World leaders are meeting in Washington, DC, to fix finance. They have their work cut out

THE leaders arriving in Washington, DC, for this weekend’s economic summit are being presumptuous. If they want what they are calling Bretton Woods 2 to live up to the original, which took place in New Hampshire overshadowed by war and the Depression, it will have to establish a new economic order for the capitalist world. In 1944 that meant creating the IMF, the World Bank and a body to oversee world trade. Imagine Hank Paulson, America’s treasury secretary, as John Maynard Keynes; or picture Gordon Brown, Britain’s prime minister, as Winston Churchill (as Mr Brown himself secretly may), and you get a sense of the task ahead.

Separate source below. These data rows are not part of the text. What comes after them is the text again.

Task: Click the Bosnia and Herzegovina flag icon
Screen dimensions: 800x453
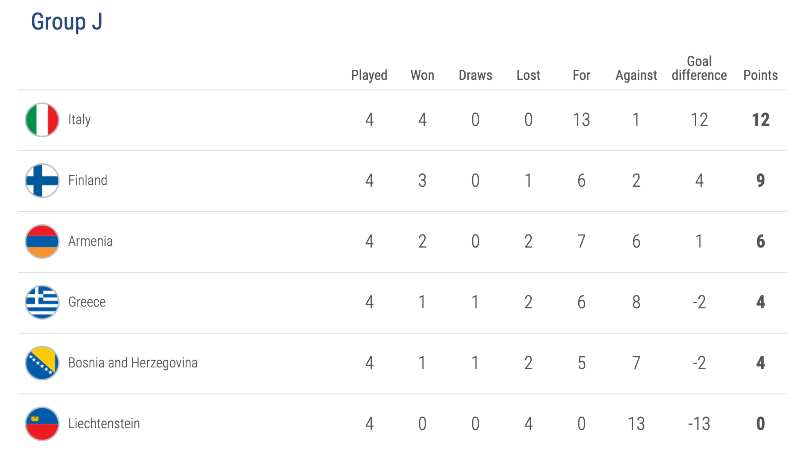Action: pos(42,363)
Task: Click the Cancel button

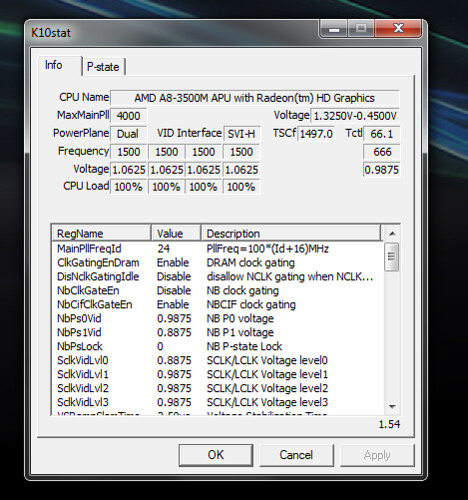Action: coord(296,455)
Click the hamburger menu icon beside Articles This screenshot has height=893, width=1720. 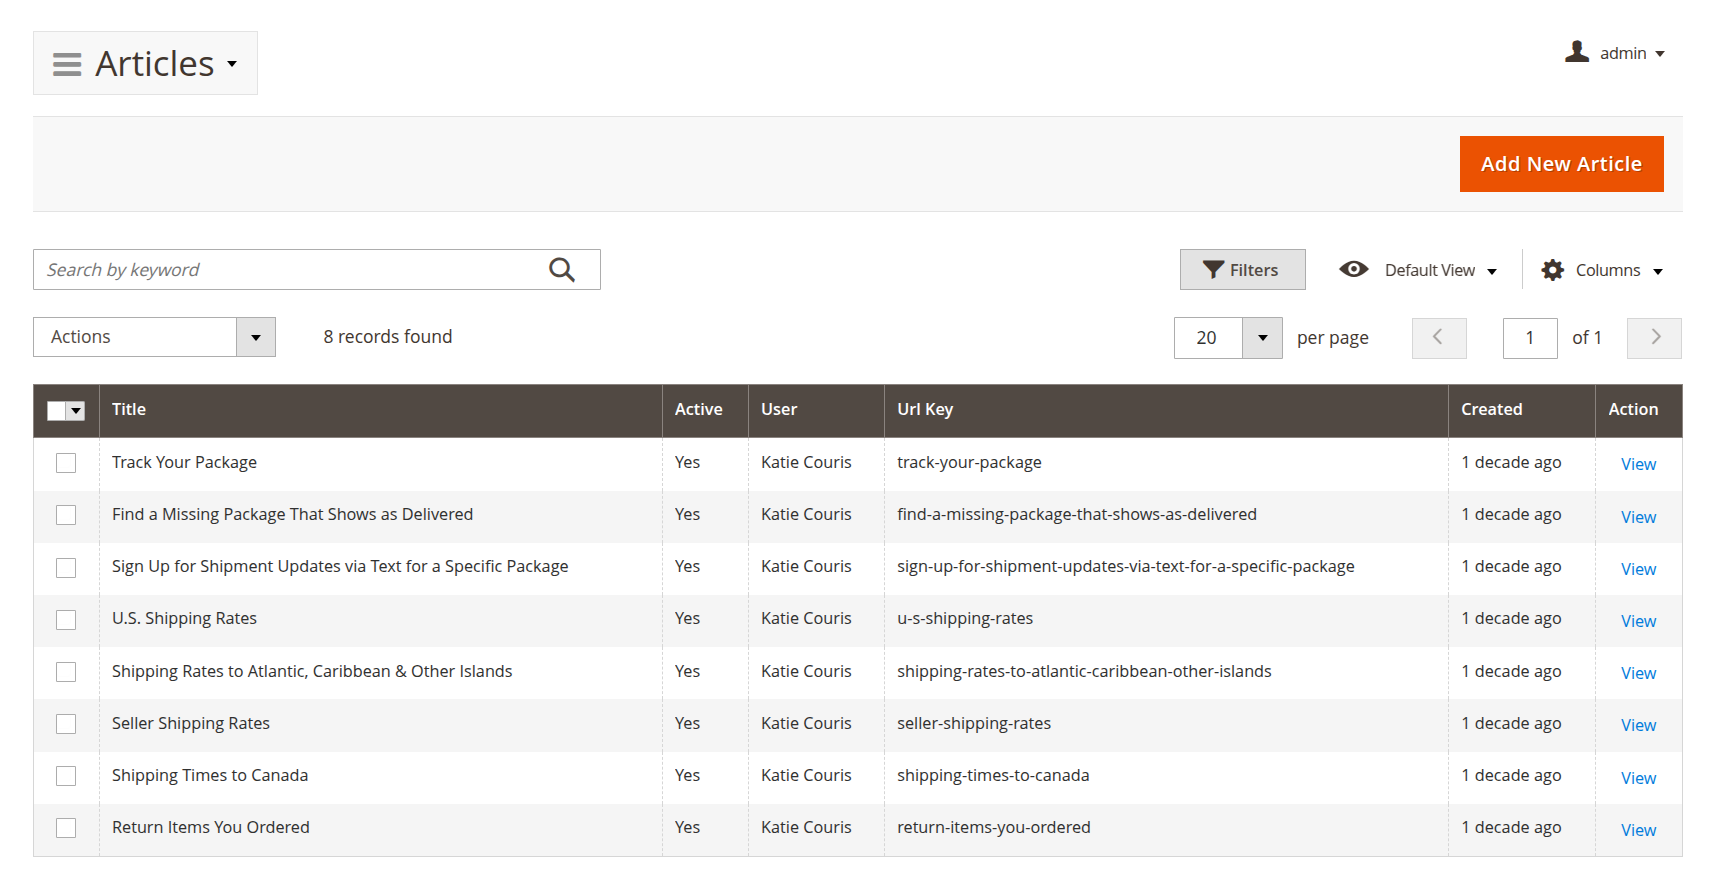pyautogui.click(x=67, y=64)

The Bretton Woodsmen of 2008 are grabbing the credit before they have earned it—rather as all those subprime householders did. More than two years of gruelling technical work laid the ground for the wartime conference of officials and finance ministers (prime ministers and presidents had other things to deal with). By contrast, the leaders gathering this weekend from the G20, a mix of industrial and emerging countries, plus the European Union, have cobbled together an agenda in a few frenetic weeks. They will doubtless produce no shortage of promises. Just what these are worth will depend on sweat and summits yet to come. ...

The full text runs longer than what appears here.